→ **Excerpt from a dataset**
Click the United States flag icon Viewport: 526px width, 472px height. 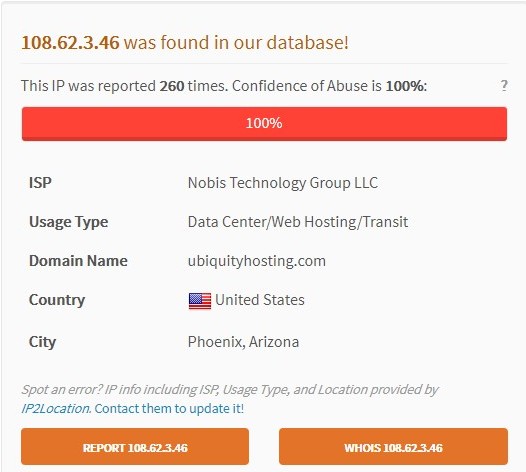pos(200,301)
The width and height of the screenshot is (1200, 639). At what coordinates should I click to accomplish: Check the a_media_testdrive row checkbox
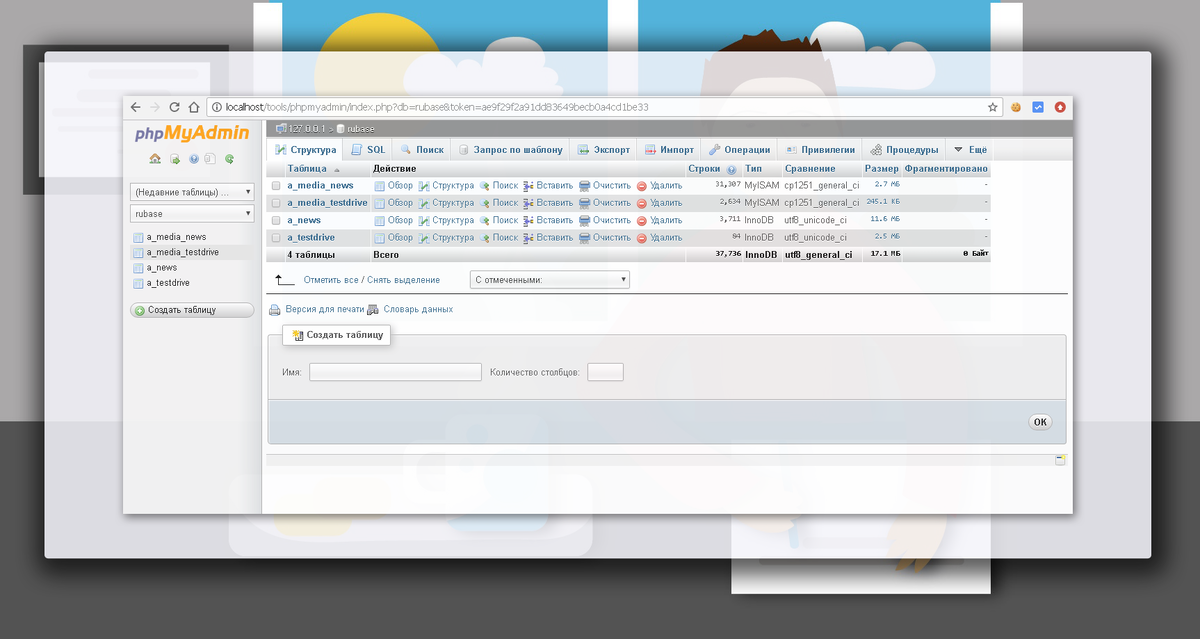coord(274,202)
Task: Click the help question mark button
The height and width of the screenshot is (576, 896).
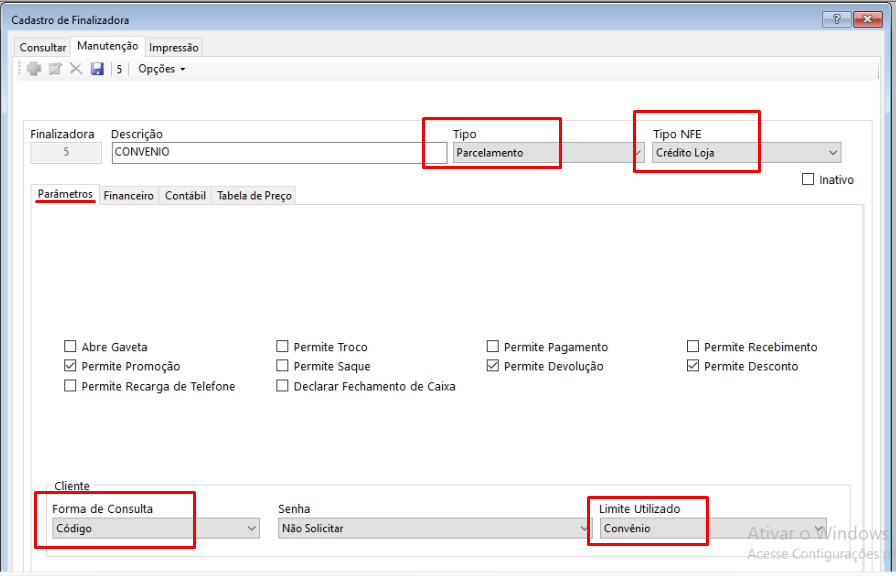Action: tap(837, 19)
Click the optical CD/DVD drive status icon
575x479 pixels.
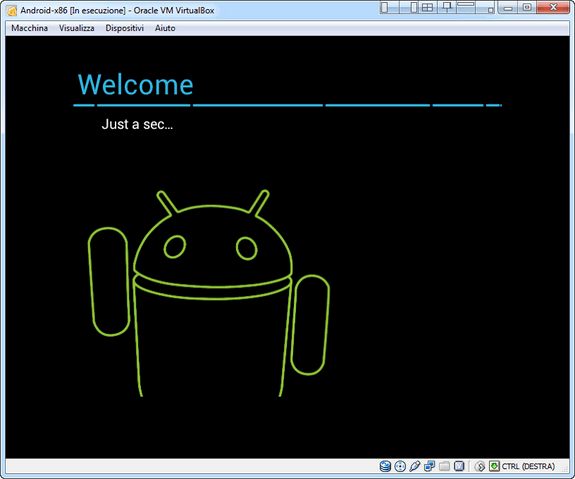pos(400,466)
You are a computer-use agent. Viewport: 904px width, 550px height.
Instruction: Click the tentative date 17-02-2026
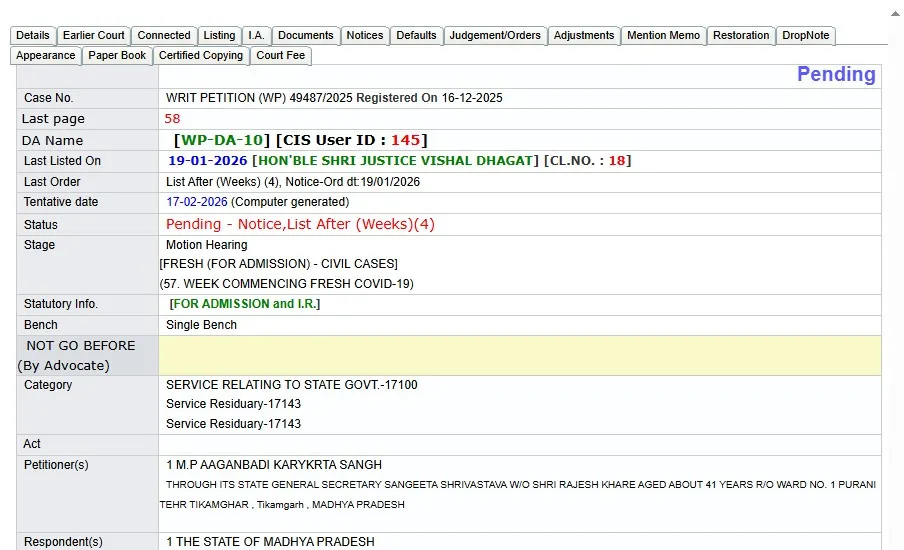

→ **THE EXERCISE**
Arrange the stretch of records from the line that contains "Task: Click the help question mark button" through the end of the records as a JSON list of strings, one string per line, skipping blank lines. Leave the pictures out of the answer.

→ **FINAL RESULT**
[
  "Task: Click the help question mark button",
  "The height and width of the screenshot is (576, 896).",
  "Action: tap(837, 19)",
  "Click the optical CD/DVD drive status icon",
  "575x479 pixels.",
  "pos(400,466)",
  "You are a computer-use agent. Viewport: 904px width, 550px height.",
  "Instruction: Click the tentative date 17-02-2026"
]